(The input Opens)

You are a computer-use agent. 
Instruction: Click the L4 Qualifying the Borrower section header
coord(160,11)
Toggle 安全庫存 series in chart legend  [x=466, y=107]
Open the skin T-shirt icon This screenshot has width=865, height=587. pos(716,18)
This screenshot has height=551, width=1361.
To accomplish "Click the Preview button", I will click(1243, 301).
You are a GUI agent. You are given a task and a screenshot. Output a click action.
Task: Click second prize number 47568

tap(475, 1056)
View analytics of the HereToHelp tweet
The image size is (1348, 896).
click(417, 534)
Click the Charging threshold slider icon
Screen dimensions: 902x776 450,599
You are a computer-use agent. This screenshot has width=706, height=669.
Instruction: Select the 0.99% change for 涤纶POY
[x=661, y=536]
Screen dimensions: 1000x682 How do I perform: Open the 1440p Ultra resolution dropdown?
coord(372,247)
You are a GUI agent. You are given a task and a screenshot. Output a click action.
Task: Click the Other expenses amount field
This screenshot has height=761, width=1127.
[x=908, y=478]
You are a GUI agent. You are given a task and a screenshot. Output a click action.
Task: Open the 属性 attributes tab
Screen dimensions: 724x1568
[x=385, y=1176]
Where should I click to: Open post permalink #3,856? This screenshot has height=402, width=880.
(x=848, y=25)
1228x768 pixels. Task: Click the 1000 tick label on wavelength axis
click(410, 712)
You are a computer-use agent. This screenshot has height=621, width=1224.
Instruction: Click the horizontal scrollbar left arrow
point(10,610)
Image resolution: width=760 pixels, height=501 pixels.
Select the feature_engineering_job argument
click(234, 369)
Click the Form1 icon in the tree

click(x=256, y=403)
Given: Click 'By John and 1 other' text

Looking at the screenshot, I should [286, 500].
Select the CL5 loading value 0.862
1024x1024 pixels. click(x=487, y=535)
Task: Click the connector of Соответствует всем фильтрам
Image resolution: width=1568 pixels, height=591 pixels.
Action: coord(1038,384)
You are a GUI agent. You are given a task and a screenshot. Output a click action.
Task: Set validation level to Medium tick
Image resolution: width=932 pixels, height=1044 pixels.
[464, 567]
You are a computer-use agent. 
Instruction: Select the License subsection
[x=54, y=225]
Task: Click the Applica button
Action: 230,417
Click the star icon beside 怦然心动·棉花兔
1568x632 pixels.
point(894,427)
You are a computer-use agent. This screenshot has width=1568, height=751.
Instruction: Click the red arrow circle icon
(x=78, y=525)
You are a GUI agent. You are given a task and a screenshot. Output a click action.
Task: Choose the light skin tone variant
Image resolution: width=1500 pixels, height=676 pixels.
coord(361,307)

(The input Closes)

Activity: Every line above is to be duplicated exactly as shown.

Solution to this problem:
You are a computer-use agent. 
Instruction: Click the L4 Qualifying the Borrower section header
coord(160,11)
Toggle 安全庫存 series in chart legend  [x=466, y=107]
Open the skin T-shirt icon This screenshot has width=865, height=587. pos(716,18)
This screenshot has height=551, width=1361.
To accomplish "Click the Preview button", I will click(1243, 301).
You are a GUI agent. You are given a task and a screenshot. Output a click action.
Task: Click second prize number 47568

tap(475, 1056)
View analytics of the HereToHelp tweet
The image size is (1348, 896).
click(417, 534)
Click the Charging threshold slider icon
Screen dimensions: 902x776 450,599
You are a computer-use agent. This screenshot has width=706, height=669.
Instruction: Select the 0.99% change for 涤纶POY
[x=661, y=536]
Screen dimensions: 1000x682 How do I perform: Open the 1440p Ultra resolution dropdown?
coord(372,247)
You are a GUI agent. You are given a task and a screenshot. Output a click action.
Task: Click the Other expenses amount field
This screenshot has height=761, width=1127.
[x=908, y=478]
You are a GUI agent. You are given a task and a screenshot. Output a click action.
Task: Open the 属性 attributes tab
Screen dimensions: 724x1568
[x=385, y=1176]
Where should I click to: Open post permalink #3,856? This screenshot has height=402, width=880.
(x=848, y=25)
1228x768 pixels. Task: Click the 1000 tick label on wavelength axis
click(410, 712)
You are a computer-use agent. This screenshot has height=621, width=1224.
Instruction: Click the horizontal scrollbar left arrow
point(10,610)
Image resolution: width=760 pixels, height=501 pixels.
Select the feature_engineering_job argument
click(234, 369)
Click the Form1 icon in the tree

click(x=256, y=403)
Given: Click 'By John and 1 other' text

Looking at the screenshot, I should [286, 500].
Select the CL5 loading value 0.862
1024x1024 pixels. click(x=487, y=535)
Task: Click the connector of Соответствует всем фильтрам
Image resolution: width=1568 pixels, height=591 pixels.
Action: coord(1038,384)
You are a GUI agent. You are given a task and a screenshot. Output a click action.
Task: Set validation level to Medium tick
Image resolution: width=932 pixels, height=1044 pixels.
[464, 567]
You are a computer-use agent. 
Instruction: Select the License subsection
[x=54, y=225]
Task: Click the Applica button
Action: 230,417
Click the star icon beside 怦然心动·棉花兔
1568x632 pixels.
point(894,427)
You are a computer-use agent. This screenshot has width=1568, height=751.
Instruction: Click the red arrow circle icon
(x=78, y=525)
You are a GUI agent. You are given a task and a screenshot. Output a click action.
Task: Choose the light skin tone variant
Image resolution: width=1500 pixels, height=676 pixels.
coord(361,307)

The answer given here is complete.